A second reflector 907 is provided, which is situated beneath the tube 906 and surrounds the tube 906 from below. Through the open upper part of the casing 901, a prism 402 is inserted and secured on the attachment section of the cooling tube 906.

Beneath the second reflector 907 and in vicinity thereto, a through-going channel 903 is made in the casing. By virtue of the coolant continuously flowing through this channel 903, an additional means for cooling is provided, and thus the second reflector 907,_.positioned adjacent to the channel 903, is efficiently cooled. The prism 402 is cooled as well, since its bottom part contacts metallic walls of the casing.

While this invention has been described in conjunction with the specific embodiments outlined above, it is evident that many alternatives, modifications and variations are apparent to those skilled in the art. Accordingly, the preferred embodiments of the invention as set forth above are intended to be illustrative and not limiting. Various changes may be made without departing from the spirit and scope of the invention.

Claims

CLAIMSWhat is claimed is:

1. An apparatus for applying electromagnetic radiation into human tissues to produce therapeutic effect, said apparatus comprising a flash lamp (304) for producing the electromagnetic radiation, a prism (302,402) for refracting the said radiation and directing it to the human tissues and a system for cooling the lamp, said system for cooling comprising: a tubular element (306, 406) surrounding the flash lamp and capable to pass the electromagnetic radiation, produced by the lamp, wherein the prism is attached to the tubular element and a liquid flowing through the tubular element for cooling down the flash lamp.

2. The apparatus of claim 1 , further comprising: a reflector (502) for reflecting the radiation produced by the flash lamp, the reflector residing within the tubular element.

3. The apparatus of claim 1 , wherein the tubular element (306, 406) is made of a translucent material and filters the radiation produced by the flash lamp.

4. The apparatus of claim 1, wherein the prism (302, 402) is made of red pyrex.
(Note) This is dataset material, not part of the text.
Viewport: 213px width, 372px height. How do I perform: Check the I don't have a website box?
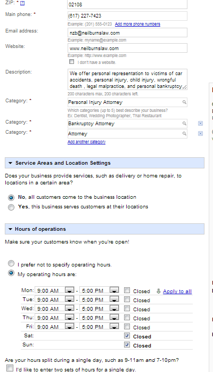click(71, 62)
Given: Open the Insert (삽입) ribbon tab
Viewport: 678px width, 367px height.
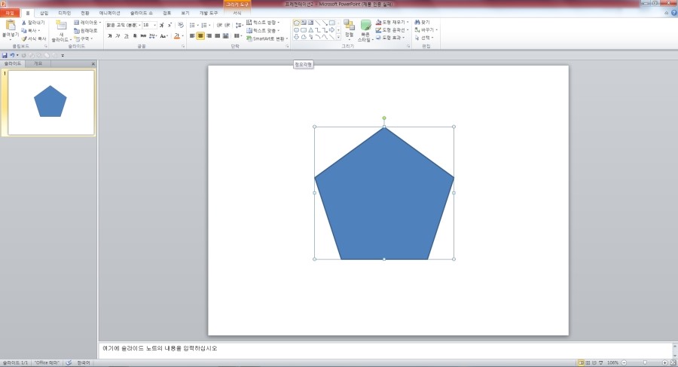Looking at the screenshot, I should point(44,13).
5. The apparatus of claim 1 , wherein the tubular element (306, 406) has a section to which the prism is attached.

6. The apparatus of claim 1 , wherein the liquid is a coolant.

7. The apparatus of claim 2, wherein the reflector is in contact with the liquid.
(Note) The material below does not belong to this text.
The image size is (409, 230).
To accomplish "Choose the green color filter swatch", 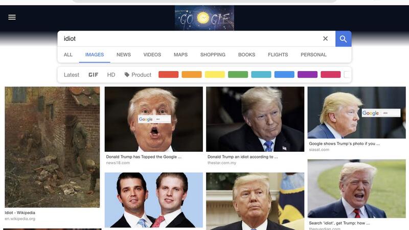I will [x=238, y=75].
8. An apparatus for applying electromagnetic radiation into human tissues to produce therapeutic effect, said apparatus comprising a flash lamp (304) for producing the electromagnetic radiation, a casing (901 ) made of heat-conducting material, the casing having three openings; a tubular element (906) surrounding the flash lamp, the tubular element being insertable through a first opening of the casing; a prism (402) refracting light produced by the flash lamp that passes through the tubular element, the prism attaching to the tubular element when inserted through a second opening of the casing; a first liquid flowing through the tubular element for cooling down the flash lamp; a first reflector (502) reflecting the light produced by the flash lamp, the first reflector residing within the tubular element; a second reflector (907) reflecting the light produced by the flash lamp, the second reflector positioned beneath the tubular element and adjacent to a third opening of the casing; and a second liquid flowing through the third opening for cooling down the second reflector.

9. A method of energizing a flash lamp comprising: connecting a power source to the flash lamp; and controlling the power source to transmit, for a period of time in between 0.1 and 2.0 seconds, a series of pulses having a frequency in between 10 and 200Hz; wherein each pulse has an impulse ratio ranging in between 0.01 and 1, and a power density in between 0.01 and 0.05 J/cm².

10. A method of energizing a flash lamp comprising: connecting a power source to the flash lamp; and controlling the power source to transmit a continuous series of pulses; wherein the continuous series is re-transmitted with a repetition period ranging from 0.3 seconds to 1.5 seconds, and each pulse in the continuous series of pulses has an impulse ratio ranging in between 0.01 and 1, and a power density in between 0.01 and 0.05 J/cm².